Hosimo realized what he had done too late. All the light had gone out of Winita’s eyes, she was now only a vessel that her spirit must be released from. Ashamed of himself, Hosimo wrapped Winita’s skirt around her and carried her scraped and bloody body back to the village.
When he confessed his actions to the elders, they bickered about what should be done with him. The male elders thought Hosimo should be castrated for using his manhood as a weapon. The female elders wanted him killed for taking Winita’s life. Hosimo sat and listened while they debated through the night about his fate. When the moon started to set, the two-spirit one interrupted the elders’ arguing. He said they must not,in all of this, forget to release the spirit of Winita.

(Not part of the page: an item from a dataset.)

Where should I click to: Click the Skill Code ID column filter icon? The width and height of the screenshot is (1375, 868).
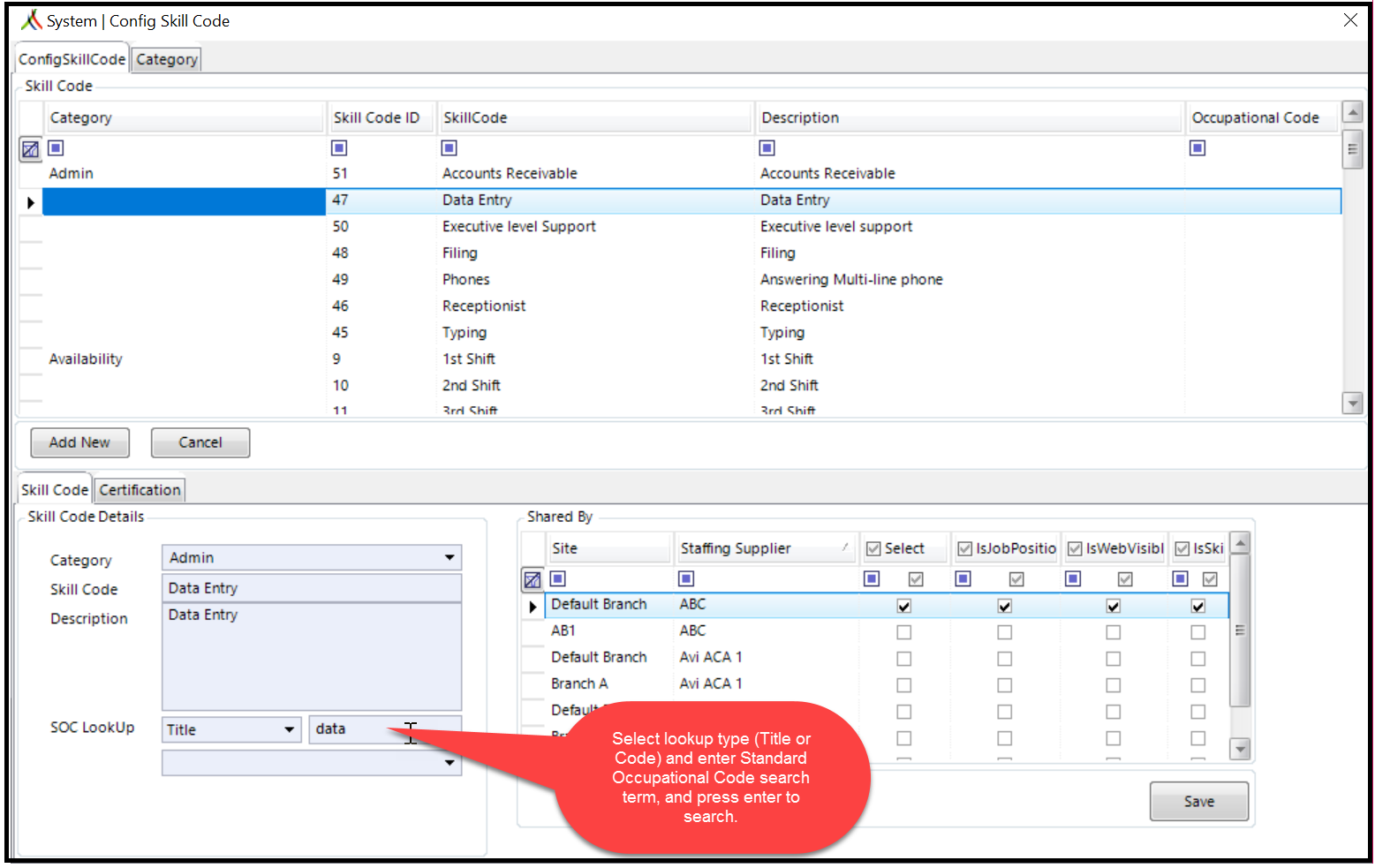(x=339, y=147)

So the village prepared a palakeen for Winita and wrapped her body in a white deer hide before carrying her up to Koona Kis where they burned her body according to the tradition. When the elders blessed her spirit to rise, sparks flew from the fire, causing the people of the village to draw back. The flames from Winita’s body burned high and hot, and in only a moment, her body transformed into smoldering ash. What arose then was not the smoke of the spirit that the Makawe expected, but something that no one had seen before.
A fawn lay in the ash, its head curled nearly under itself, shaking as if afraid of something nearby. But then it stood and shook off the ash. Its body looked like any fawn’s, spotted and tan, with four legs and a tail. But instead of a fawn’s face, with wide eyes and twitching ears, the upper body of a woman—of Winita—grew out of its neck. Her body was taller than it had been in her life, and her shoulders broader and stronger. She had a quiver strapped to her back and carried a short bow in one hand. Atop her head was two wide branches of antlers, each prong tipped in blood.
The people cowered as she walked around, looking into each man’s face. Her jawline still held the beauty of her youth, but the blacks of her eyes were widened, like a deer’s. When she looked toward the torch used to light her pyre, they glowed against the darkness behind her. When she drew close to Hosimo, he ran from her. The Deer Maiden caught him easily, cornered him against a crabapple tree. He begged her to forgive him. In response, she pulled an arrow from her quiver, drew the bow, and fired a shot through his heart, pinning him to the tree. His blood seeped into the tree roots, making the seed forever poisonous and the fruit sour.
Deer Maiden turned to the people and said that she could see in every man the potential for what Hosimo became, and that the men should live apart from the women. They could come only during the buffalo migration, offering the bounty for women’s favors, so the line of the Makawe could continue. This is the tradition we still follow. And Deer Maiden watches eternally from the forest—any man who does not comply with a woman’s choice will meet the same fate as Hosimo.